Functional genetic assays have the capacity to classify VUS as benign or pathogenic and predict drug response and, therefore, are increasingly in demand in the clinical genetics community3,5,6. Functional genetic assays are equally important research tools to answer fundamental biological questions as, for example, how does a specific sequence variant impact cell phenotype and what is the mechanism? Finally, functional genetic assays may facilitate development of targeted therapies, providing isogenic cell screening systems, patient stratification and companion diagnostics. So far, however, the vast majority of disease genes lack tailored functional assays that are reliable, flexible, cost-effective and sufficiently fast for use in research, in the clinic, or in drug development.
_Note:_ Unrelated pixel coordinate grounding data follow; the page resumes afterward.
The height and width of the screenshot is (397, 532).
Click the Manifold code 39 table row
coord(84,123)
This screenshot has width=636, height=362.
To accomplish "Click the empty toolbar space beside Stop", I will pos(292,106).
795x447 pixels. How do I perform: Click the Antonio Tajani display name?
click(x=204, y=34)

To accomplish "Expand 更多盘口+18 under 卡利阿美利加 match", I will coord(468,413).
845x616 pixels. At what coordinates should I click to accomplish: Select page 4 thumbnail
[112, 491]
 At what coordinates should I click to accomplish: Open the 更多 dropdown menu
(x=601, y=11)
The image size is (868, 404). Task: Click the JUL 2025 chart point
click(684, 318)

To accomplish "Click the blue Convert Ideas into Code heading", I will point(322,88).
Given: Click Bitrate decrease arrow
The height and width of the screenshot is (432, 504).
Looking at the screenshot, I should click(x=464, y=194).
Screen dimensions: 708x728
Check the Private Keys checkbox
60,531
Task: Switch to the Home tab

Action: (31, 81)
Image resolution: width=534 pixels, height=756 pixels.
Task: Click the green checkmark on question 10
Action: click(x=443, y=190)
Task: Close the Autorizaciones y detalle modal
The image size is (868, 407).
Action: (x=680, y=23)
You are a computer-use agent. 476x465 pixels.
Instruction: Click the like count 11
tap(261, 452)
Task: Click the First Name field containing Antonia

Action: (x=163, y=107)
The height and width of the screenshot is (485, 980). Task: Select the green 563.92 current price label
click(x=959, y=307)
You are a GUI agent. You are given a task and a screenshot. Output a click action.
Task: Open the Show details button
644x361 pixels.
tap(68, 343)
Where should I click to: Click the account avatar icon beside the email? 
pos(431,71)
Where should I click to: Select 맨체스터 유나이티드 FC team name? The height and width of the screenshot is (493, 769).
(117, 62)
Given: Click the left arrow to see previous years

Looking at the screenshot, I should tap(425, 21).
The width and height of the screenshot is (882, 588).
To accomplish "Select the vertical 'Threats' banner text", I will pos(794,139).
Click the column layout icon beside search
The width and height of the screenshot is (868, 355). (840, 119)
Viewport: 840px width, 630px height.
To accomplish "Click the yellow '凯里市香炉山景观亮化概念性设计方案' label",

Genome editing technologies, such as clustered regularly interspaced short palindromic repeats (CRISPR), potentially can provide gold-standard functional assays, as they allow analysis of variants in their proper genomic and cellular context7,8,9,10,11. This was illustrated by recent large-scale variant screens that employed DNA templated knock-in of variants12 or base editing13,14. These approaches were performed in a multiplexed format: a library of variants assayed in a cell population, allowing results within few weeks and avoiding issues with clonal variation. Screen hits, however, may need validation experiments, loss-of-function variants generally manifested only with haploinsufficient genes or when screening in a haploid cell line, results were not quantitative and absolute variant frequencies with derived controls were not obtained. Base editing screens, moreover, provide hits for a small fraction of the tested variants only. Finally, the screening readouts were limited to cell proliferation and/or survival, precluding analysis of variants for the majority of the 5,000–8,000 monogenic diseases15 that do not involve abnormal proliferation/survival.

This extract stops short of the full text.